Business benefits, training resouces of local colleges

by Tammy Sakry
Staff Writer

More than 50 business members from around the metropolitan area came to Anoka Technical College (ATC) Jan. 25 to find out how partnering with the Minnesota State Colleges and Universities (MnSCU) system can benefit them and their employees.

With Anoka Technical College Education (ATC) Enterprise Manager Sarah Patnode (left) in the background, Minnesota Sate Colleges and Universities (MnSCU) Vice Chancellor of Advancement Michael Dougherty, ATC and Anoka-Ramsey Community College Interim President Dr. Jessica Stumpf, ATC Corporate Center Executive Director Jamie Barthel and moderator John Palen, founder of Allied Executives, have a panel discussion on the benefits of college and business partnerships. Photo by Tammy Sakry

Many did not know how the college system, especially the technical college and Anoka-Ramsey Community College (ARCC), can help businesses and what resources are available, said Sarah Patnode, ATC Education Enterprise manager.

Business members from other educational groups, construction trades, career development companies, non-profits as well as banking, insurance, printing, services-based and manufacturing industries came to the college as part of the Allied Executives, a peer exchange group, forum.

Speaking to the members were MnSCU Vice Chancellor of Advancement Michael Dougherty, ATC and ARCC Interim President Dr. Jessica Stumpf and ATC Corporate Center Executive Director Jamie Barthel.
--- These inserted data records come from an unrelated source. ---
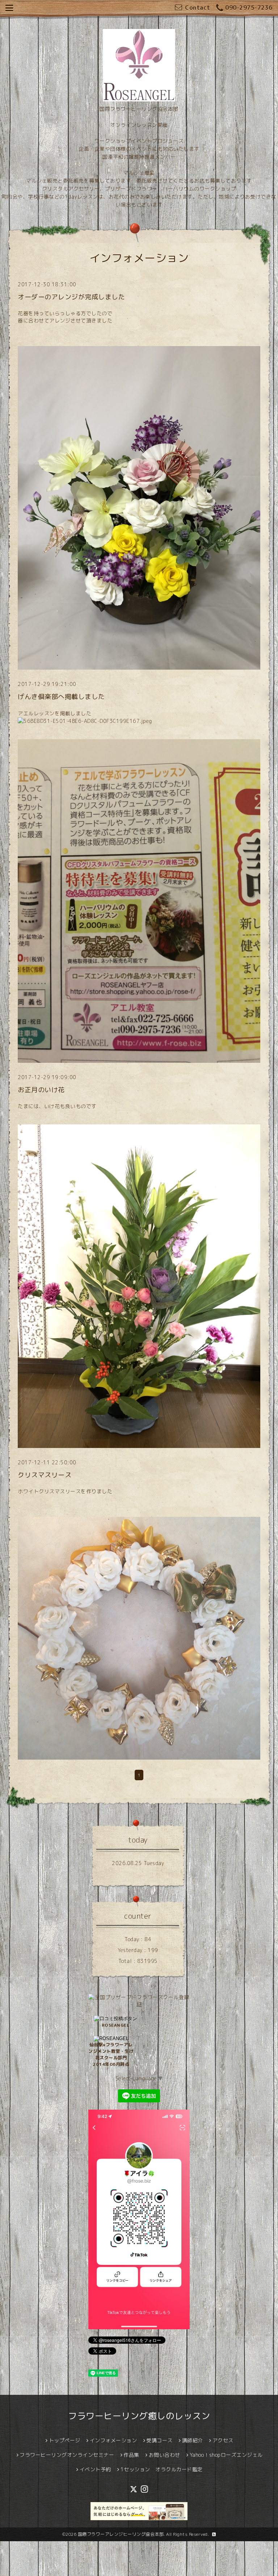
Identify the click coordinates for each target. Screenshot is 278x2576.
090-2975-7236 (249, 8)
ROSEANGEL (116, 2025)
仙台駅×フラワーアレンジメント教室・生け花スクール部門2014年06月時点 (111, 2054)
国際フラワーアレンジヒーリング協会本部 (121, 2534)
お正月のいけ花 (41, 1089)
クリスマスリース (44, 1475)
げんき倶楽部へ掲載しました (61, 696)
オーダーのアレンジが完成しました (71, 296)
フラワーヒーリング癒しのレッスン (139, 2416)
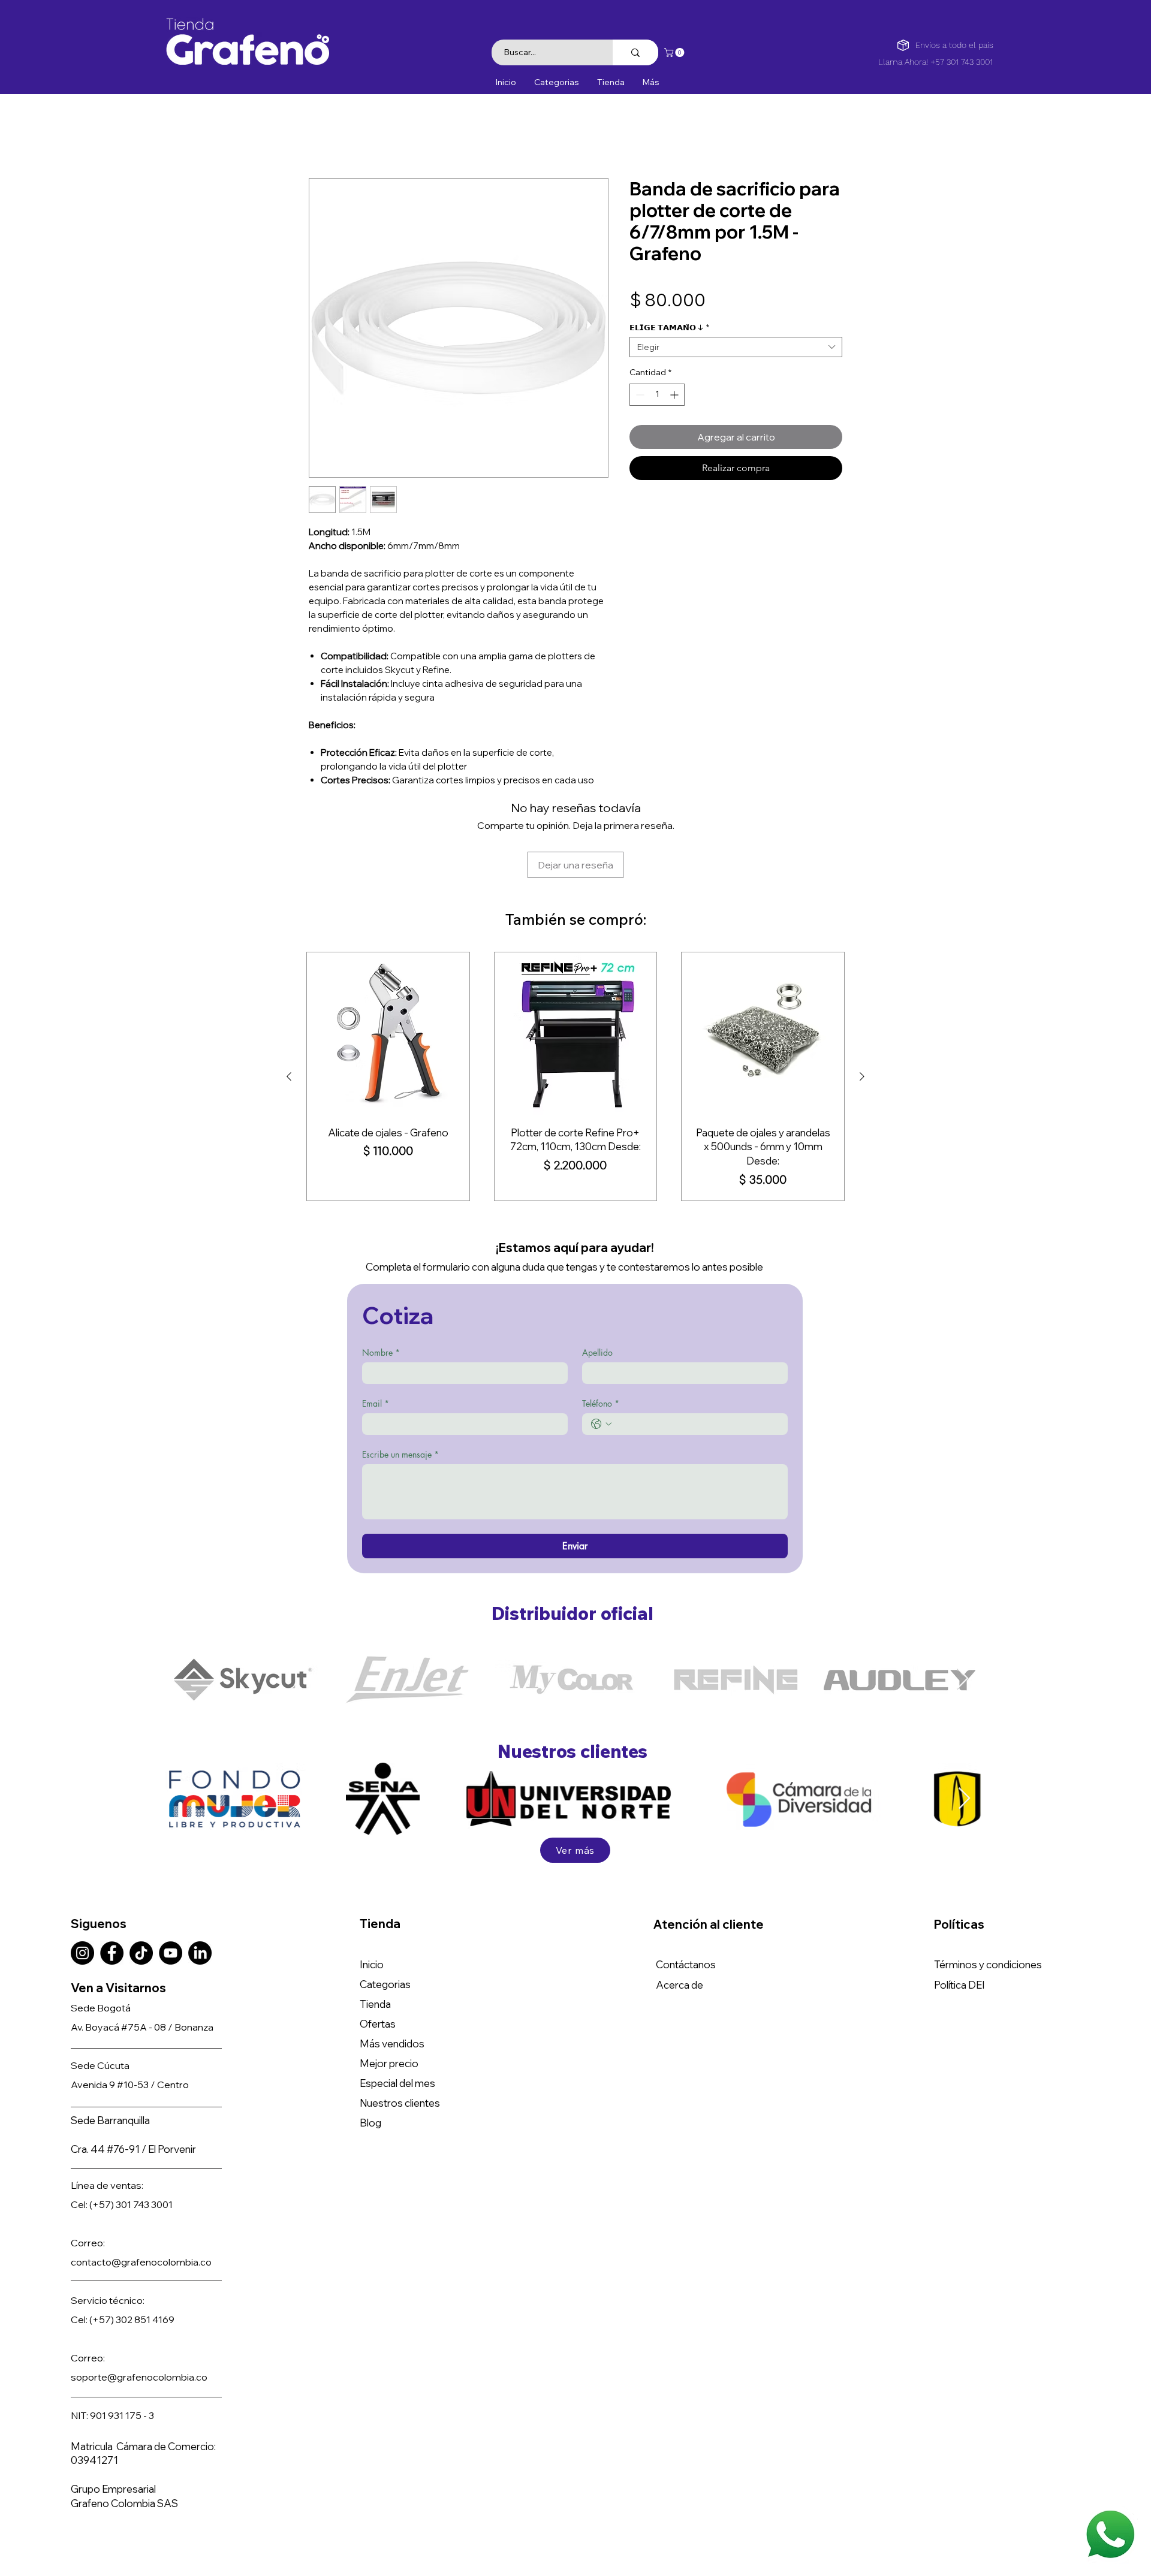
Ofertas (378, 1947)
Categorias (385, 1907)
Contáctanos (686, 1887)
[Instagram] (82, 1876)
The intention was to start a conversation with businesses on how educational institutions are working with businesses to share resources, but most of the people at the Jan. 25 event were just learning what resources the colleges can offer, Patnode said.

The ATC and ARCC provide innovative career technical education to help their students and communities learn and live well, she said.
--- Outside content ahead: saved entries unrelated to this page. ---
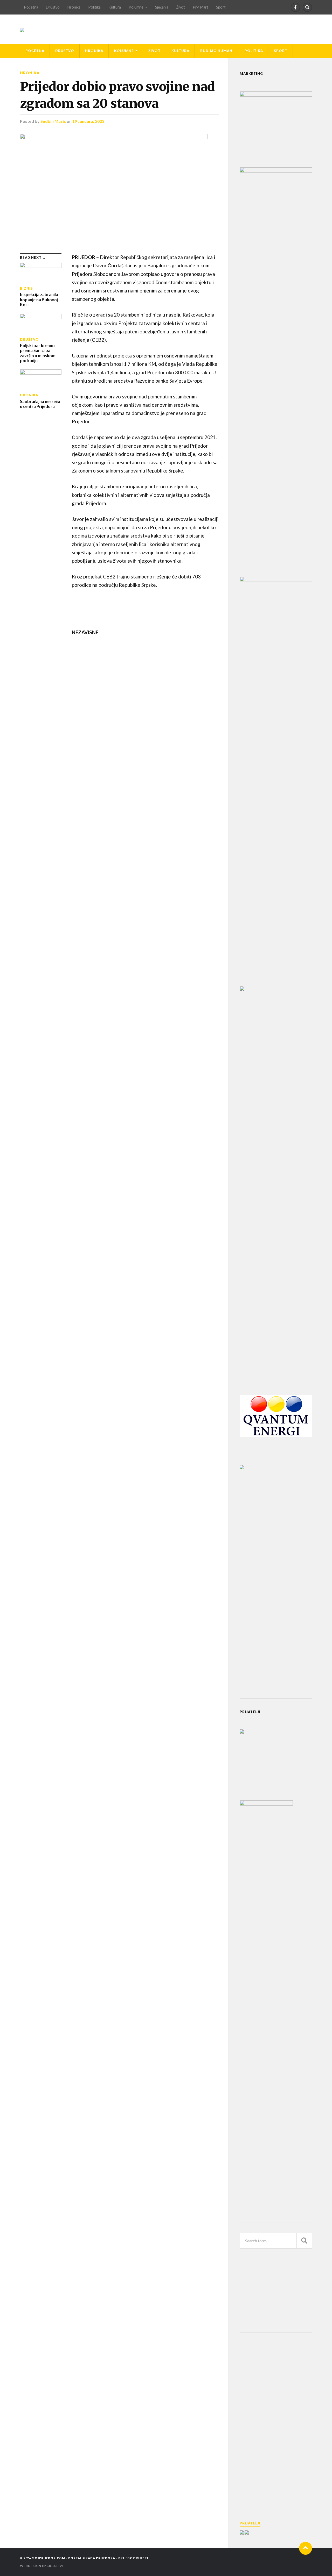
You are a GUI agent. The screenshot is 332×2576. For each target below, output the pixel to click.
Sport (221, 7)
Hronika (73, 7)
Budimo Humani (217, 51)
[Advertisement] (278, 1654)
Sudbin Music (53, 121)
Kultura (114, 7)
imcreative (53, 2566)
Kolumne (136, 7)
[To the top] (305, 2548)
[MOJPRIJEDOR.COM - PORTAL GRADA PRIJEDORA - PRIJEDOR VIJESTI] (22, 29)
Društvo (53, 7)
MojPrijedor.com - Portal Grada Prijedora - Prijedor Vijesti (90, 2558)
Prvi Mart (200, 7)
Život (180, 7)
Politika (94, 7)
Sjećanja (161, 7)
ATC’s Corporate Center’s focus is to bring training to the community, said Barthel.

By talking to businesses, the center’s staff can learn about the individual business and what its needs are and what it is looking to do to bring the bring the business to the next level, he said.

The corporate center works with both small and large businesses to design training specifically for them, Barthel said.

It can also provide on site Occupational Safety and Health Administration (OSHA) training.

Because they are not a private for-profit training company, the costs are lower compared to for-profit training groups, Barthel said.

“We can also bring the training to you. You don’t have to be close to the college,” Barthel said to the Allied Executives group at the forum.

The colleges offer both traditional credit courses as well as customized training.

They offer certified nursing program or they can credit a training package customized for what hospitals or care facilities want, said Stumpf.

Some programs, like the precision sheet metal course, can take unemployed students from despair to being employed in a relatively short period of time, which helps the community as well, she said.

The colleges are also interested in developing partnerships with businesses to help align the curriculum, equipment acquisition and student training opportunities.

Previous partnerships have resulted in equipment donations to colleges and, in return, the students are trained on the equipment the companies are using in the industry today, Stumpf said.

These types of donations ensure that employees will get a workforce trained on the equipment, she said.

It is a challenge every year deciding which program will receive budgetary support for technology upgrades and equipment donations or matching grants help keep the programs on the cutting edge, Stumpf said.

The colleges are also looking for businesses willing in the help train the students through internships as well as help to write the curriculum. Helping the colleges in this way will mean businesses will be assuring their student employees will have the skills the businesses need, Stumpf said.

Businesses that help write the curriculum will ensure the colleges are teaching what is needed in today’s market and identify industry trends, she said.

MnSCU wants to partner with businesses to help better prepare the Minnesota workforce and help improve the existing workforce, said Dougherty.

It is also important to make sure the graduates have the skill set that is needed, he said.

“MnSCU is working with 6,000 businesses around the state to provide customized training and professional development for 122,000 employees a year, (which) makes sure those companies stay competitive,” Dougherty said.

“We are helping those companies solve real world problems and keep Minnesotans on the leading edge of their professions.”